Some critics may frown at the combination of schools and stocks, but Christopher Whittle, frequently prone to controversy, remains unfazed.
Whittle now runs Edison, but may be best remembered for his Channel One project. Launched in 1989, the school newscast service provides free satellite equipment to schools, but the newscasts also come with advertisements -- and thus the controversy.
Many school districts banned Channel One because they didn't want students held captive to the advertising in exchange for the free equipment. Other districts embraced the idea and the channel now reaches 8 million students every day. Whittle sold the company in 1994, and soon focused on his efforts to reform education. He recruited Benno Schmidt, Jr., former president of Yale, to serve as Chairman of the Board of Edison. Whittle recently announced a partnership with IBM to build a new model for technology in schools.
Edison Schools, Inc., is now America's largest private manger of public schools, more than 38,000 students attend its partnership schools. Many of the schools Edison operates are charter schools, part of a small but rapidly growing national education reform movement.
Charter schools are created via a contract (or charter) with a state agency or local school board. In general, the charter grants the school greater autonomy. In return, the charter school has to meet the goals spelled out in the contract. Approximately 1,800 charter schools were operating last year in 32 states and the District of Columbia. Parent-teacher boards, community groups, and universities run most of them, but for-profit companies such as Edison are making serious inroads.

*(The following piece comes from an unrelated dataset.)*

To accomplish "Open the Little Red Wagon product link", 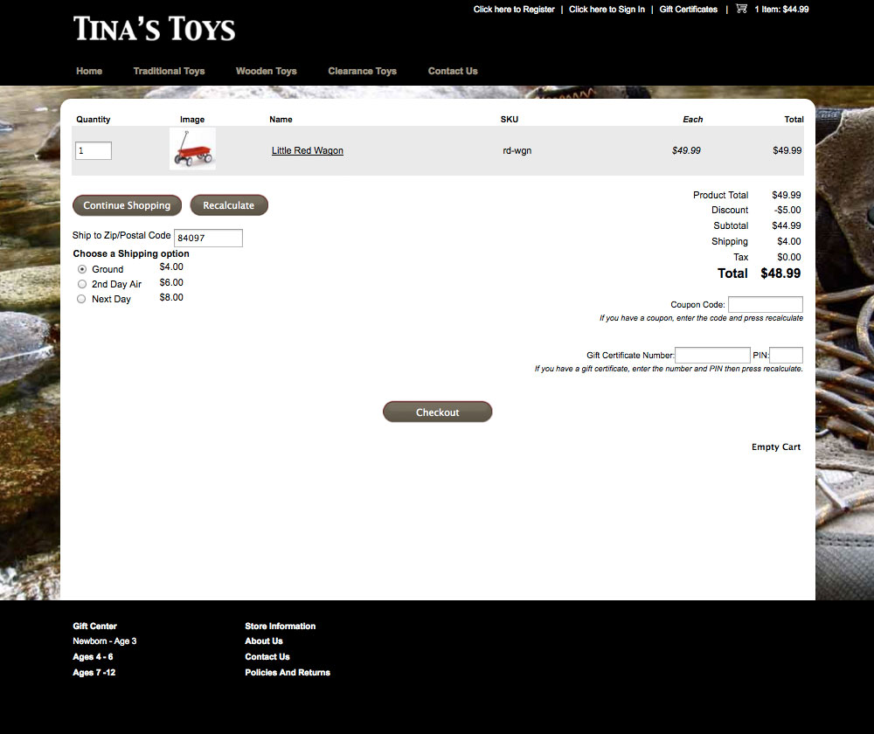I will tap(307, 150).
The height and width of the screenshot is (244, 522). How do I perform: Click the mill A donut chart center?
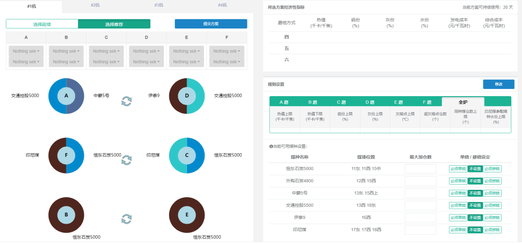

Critics of charter schools worry about accountability and teacher quality, among other things. Proponents say charter schools are a quick, effective means to revolutionize education.
Whittle revolutionized the publishing industry and made millions early in his career by selling single-sponsor magazines. The publications were placed in doctors and dentists offices and other waiting rooms. When Whittle and his partner Phillip Moffitt took over an ailing Esquire magazine in 1979, many doubted they were up to the task of reviving a "real" publication. They turned it around and turned a profit in four years. Whittle brings the same determination to his education efforts.
Born on August 23, 1947 in the small town of Etowah, Tennessee, Whittle graduated from the University of Tennessee with a degree in American Studies.